● **TASK DIRECTIONS**: Copy the rows below word for word, keeping every line the same.

● **DATASET RECORDS**:
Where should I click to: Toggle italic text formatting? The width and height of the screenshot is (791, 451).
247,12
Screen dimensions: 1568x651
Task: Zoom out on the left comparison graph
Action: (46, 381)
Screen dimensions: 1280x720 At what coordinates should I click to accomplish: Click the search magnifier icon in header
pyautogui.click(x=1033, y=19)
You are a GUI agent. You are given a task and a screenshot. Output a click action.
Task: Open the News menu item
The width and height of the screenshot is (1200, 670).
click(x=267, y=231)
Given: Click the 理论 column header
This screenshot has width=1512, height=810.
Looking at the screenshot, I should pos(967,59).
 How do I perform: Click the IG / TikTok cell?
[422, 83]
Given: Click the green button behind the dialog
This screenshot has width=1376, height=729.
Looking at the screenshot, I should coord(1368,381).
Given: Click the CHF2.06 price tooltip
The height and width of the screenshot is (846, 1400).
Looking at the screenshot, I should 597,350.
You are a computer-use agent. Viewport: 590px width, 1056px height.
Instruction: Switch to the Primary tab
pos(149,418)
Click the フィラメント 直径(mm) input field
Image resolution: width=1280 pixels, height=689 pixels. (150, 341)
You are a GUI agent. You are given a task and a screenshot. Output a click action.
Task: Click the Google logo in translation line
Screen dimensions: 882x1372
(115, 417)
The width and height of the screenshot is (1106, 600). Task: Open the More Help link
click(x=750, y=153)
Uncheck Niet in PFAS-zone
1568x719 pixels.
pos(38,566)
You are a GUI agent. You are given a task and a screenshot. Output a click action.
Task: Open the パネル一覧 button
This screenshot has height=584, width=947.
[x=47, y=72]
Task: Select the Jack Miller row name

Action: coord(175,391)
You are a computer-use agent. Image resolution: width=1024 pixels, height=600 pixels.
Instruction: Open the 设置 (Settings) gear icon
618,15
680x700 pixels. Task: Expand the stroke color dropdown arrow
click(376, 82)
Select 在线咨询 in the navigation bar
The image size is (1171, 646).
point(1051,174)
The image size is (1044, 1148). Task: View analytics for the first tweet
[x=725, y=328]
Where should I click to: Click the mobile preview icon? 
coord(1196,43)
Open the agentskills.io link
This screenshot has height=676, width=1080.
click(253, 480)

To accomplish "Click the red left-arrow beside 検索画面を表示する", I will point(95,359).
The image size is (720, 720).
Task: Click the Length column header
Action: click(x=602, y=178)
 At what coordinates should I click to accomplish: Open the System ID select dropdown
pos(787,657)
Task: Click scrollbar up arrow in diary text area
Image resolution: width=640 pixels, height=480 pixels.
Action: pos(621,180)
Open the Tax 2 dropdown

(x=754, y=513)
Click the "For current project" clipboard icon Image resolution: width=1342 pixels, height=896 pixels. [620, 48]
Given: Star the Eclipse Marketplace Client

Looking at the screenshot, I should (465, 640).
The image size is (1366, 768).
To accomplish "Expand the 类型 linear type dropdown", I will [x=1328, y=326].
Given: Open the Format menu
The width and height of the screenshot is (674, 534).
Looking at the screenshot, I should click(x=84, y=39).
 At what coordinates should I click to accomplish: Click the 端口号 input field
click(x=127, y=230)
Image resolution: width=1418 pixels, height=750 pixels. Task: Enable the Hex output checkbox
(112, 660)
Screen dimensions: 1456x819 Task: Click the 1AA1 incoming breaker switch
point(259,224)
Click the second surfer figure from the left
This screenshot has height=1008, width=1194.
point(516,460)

● **SOLUTION FOR THIS PROBLEM**:
Where should I click to: Toggle italic text formatting? The width and height of the screenshot is (791, 451).
247,12
Screen dimensions: 1568x651
Task: Zoom out on the left comparison graph
Action: (46, 381)
Screen dimensions: 1280x720 At what coordinates should I click to accomplish: Click the search magnifier icon in header
pyautogui.click(x=1033, y=19)
You are a GUI agent. You are given a task and a screenshot. Output a click action.
Task: Open the News menu item
The width and height of the screenshot is (1200, 670).
click(x=267, y=231)
Given: Click the 理论 column header
This screenshot has width=1512, height=810.
Looking at the screenshot, I should pos(967,59).
 How do I perform: Click the IG / TikTok cell?
[422, 83]
Given: Click the green button behind the dialog
This screenshot has width=1376, height=729.
Looking at the screenshot, I should coord(1368,381).
Given: Click the CHF2.06 price tooltip
The height and width of the screenshot is (846, 1400).
Looking at the screenshot, I should 597,350.
You are a computer-use agent. Viewport: 590px width, 1056px height.
Instruction: Switch to the Primary tab
pos(149,418)
Click the フィラメント 直径(mm) input field
Image resolution: width=1280 pixels, height=689 pixels. (150, 341)
You are a GUI agent. You are given a task and a screenshot. Output a click action.
Task: Click the Google logo in translation line
Screen dimensions: 882x1372
(115, 417)
The width and height of the screenshot is (1106, 600). Task: Open the More Help link
click(x=750, y=153)
Uncheck Niet in PFAS-zone
1568x719 pixels.
pos(38,566)
You are a GUI agent. You are given a task and a screenshot. Output a click action.
Task: Open the パネル一覧 button
This screenshot has height=584, width=947.
[x=47, y=72]
Task: Select the Jack Miller row name

Action: coord(175,391)
You are a computer-use agent. Image resolution: width=1024 pixels, height=600 pixels.
Instruction: Open the 设置 (Settings) gear icon
618,15
680x700 pixels. Task: Expand the stroke color dropdown arrow
click(376, 82)
Select 在线咨询 in the navigation bar
The image size is (1171, 646).
point(1051,174)
The image size is (1044, 1148). Task: View analytics for the first tweet
[x=725, y=328]
Where should I click to: Click the mobile preview icon? 
coord(1196,43)
Open the agentskills.io link
This screenshot has height=676, width=1080.
click(253, 480)

To accomplish "Click the red left-arrow beside 検索画面を表示する", I will point(95,359).
The image size is (720, 720).
Task: Click the Length column header
Action: click(x=602, y=178)
 At what coordinates should I click to accomplish: Open the System ID select dropdown
pos(787,657)
Task: Click scrollbar up arrow in diary text area
Image resolution: width=640 pixels, height=480 pixels.
Action: pos(621,180)
Open the Tax 2 dropdown

(x=754, y=513)
Click the "For current project" clipboard icon Image resolution: width=1342 pixels, height=896 pixels. [620, 48]
Given: Star the Eclipse Marketplace Client

Looking at the screenshot, I should (465, 640).
The image size is (1366, 768).
To accomplish "Expand the 类型 linear type dropdown", I will [x=1328, y=326].
Given: Open the Format menu
The width and height of the screenshot is (674, 534).
Looking at the screenshot, I should click(x=84, y=39).
 At what coordinates should I click to accomplish: Click the 端口号 input field
click(x=127, y=230)
Image resolution: width=1418 pixels, height=750 pixels. Task: Enable the Hex output checkbox
(112, 660)
Screen dimensions: 1456x819 Task: Click the 1AA1 incoming breaker switch
point(259,224)
Click the second surfer figure from the left
This screenshot has height=1008, width=1194.
point(516,460)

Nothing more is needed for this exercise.